THE EXERCISE >>
Repeat the forwarded message about watermarking from "Date: ke 04" up to and including "CNI-Copyright discussion list.", swapping every "message" for "post".

SOURCE DOCUMENT >>
Fwd: Re: IMPRIMATUR Website


Subject: Fwd: Re: IMPRIMATUR Website
From: Emanuella Giavarra (ecup.secr@dial.pipex.com)
Date: ke 04 kesä   1997 - 19:16:02 EEST


Dear list members,

This interesting message on the effectiveness of watermarking was sent
to the US CNI-Copyright discussion list.
-------------------------------------------
Robin Whittle wrote:
>
> The Imprimatur site (http://www.imprimatur.alcs.co.uk) does not seem
> to have much technical detail at all, but does mention "digital
> fingerprinting".
>
> Digital fingerprints/watermarks are often proposed as a means of
> stopping or discouraging people from copying sound, image and other
> kinds of files.
>
> It sounds impressive, but is ultimately useless for preventing
> unauthorised copying. With both sound and image, if the
> "watermarking" system degrades the human-perceptible material in the
> file, then user's won't put up with it. If it doesn't, then the
> "watermark" will be removed by compression schemes - which are very
> finely attuned to conveying only what humans perceive.
>
> Digital watermarks/fingerprints are an attempt to stem the tide of
> easy copying of information without degradation, both via the
> Internet and with write once CDs (CD-Rs). The attraction is that
> they seem to make the problematic nature of the future go away by
> re-establishing the old certainties of the past - that only
> publishers, and not users, have the means available to distribute
> perfect copies of the material.
>
> There would be many benefits of watermarks/fingerprints being
> effective, but they can never be seriously effective.
>
> If you sell someone some music, for instance with a special
> inaudible series of tones which identifies this copy as being
> theirs, then they can enjoy the music, and also compress it and
> sending it to someone else via the Internet or CD-R. The
> enjoyable content of the music can be transferred to someone else
> -but the compression will destroy or seriously weaken the inaudible
> tones.
>
> I looked into this in greater detail over two years ago in a study
> for the Bureau of Transport and Communication Economics on "Future
> Developments in the Music Market". These watermarking schemes may
> have value (though I can't think what at present) - but they cannot
> be reliably used to prevent or discourage unauthorised copying.
>
> Therefore, people who are selling intellectual property need to
> build a new kind of business relationship with those they sell their
> material to. This will involve encouraging the customer not to
> allow the material they purchased to be copied against the wishes of
> the author. This does not always mean no copying. For instance,
> giving a friend one or two songs by an artist may be the best form
> of marketing the artist could hope for. The recipient may well then
> become a customer.
>
> Fortunately, the Internet, or at least the Internet with broadband
> data-rates and costs of a cent or two per megabyte (ie. ca.the year
> 2000) is *exactly* the thing that authors need to sell directly to
> customers and to build the new kind of trusting relationship, instead
> of relying on the difficulty of copying, or empty legal threats.

GIVEN INFORMATION >>
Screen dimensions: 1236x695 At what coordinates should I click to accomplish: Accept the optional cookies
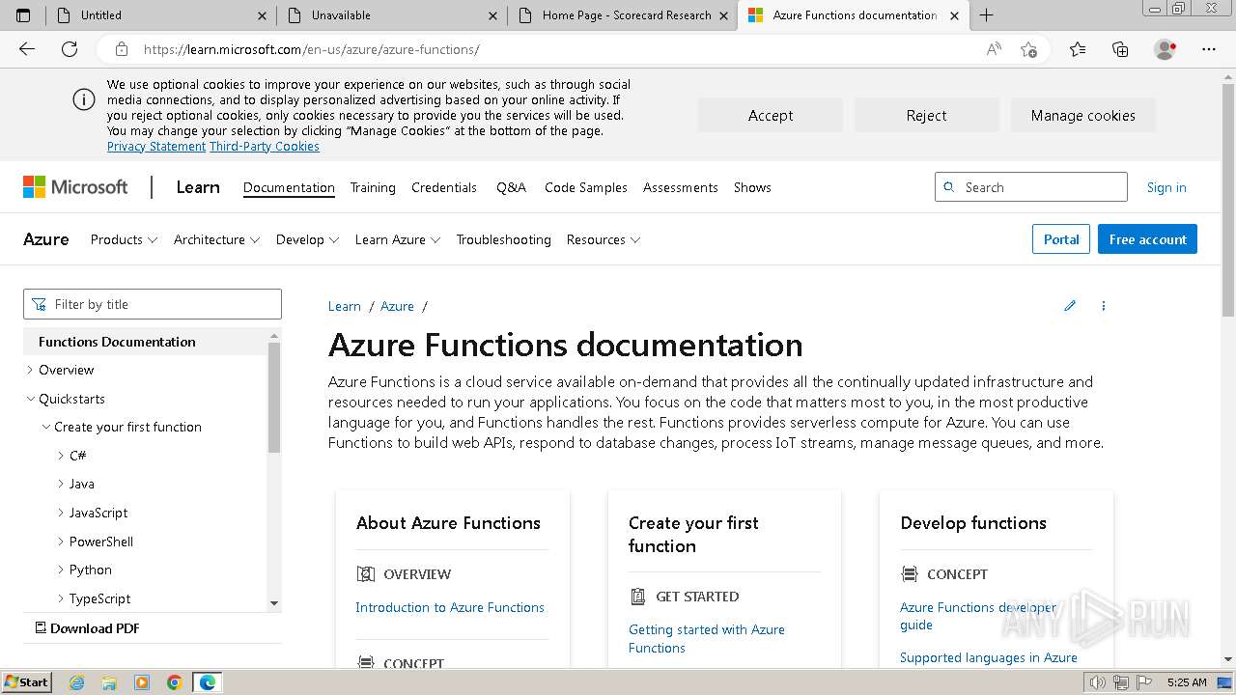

---

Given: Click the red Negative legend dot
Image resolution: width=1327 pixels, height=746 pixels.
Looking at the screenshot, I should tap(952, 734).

RESULT OF THE EXERCISE >>
Date: ke 04 kesä   1997 - 19:16:02 EEST


Dear list members,

This interesting post on the effectiveness of watermarking was sent
to the US CNI-Copyright discussion list.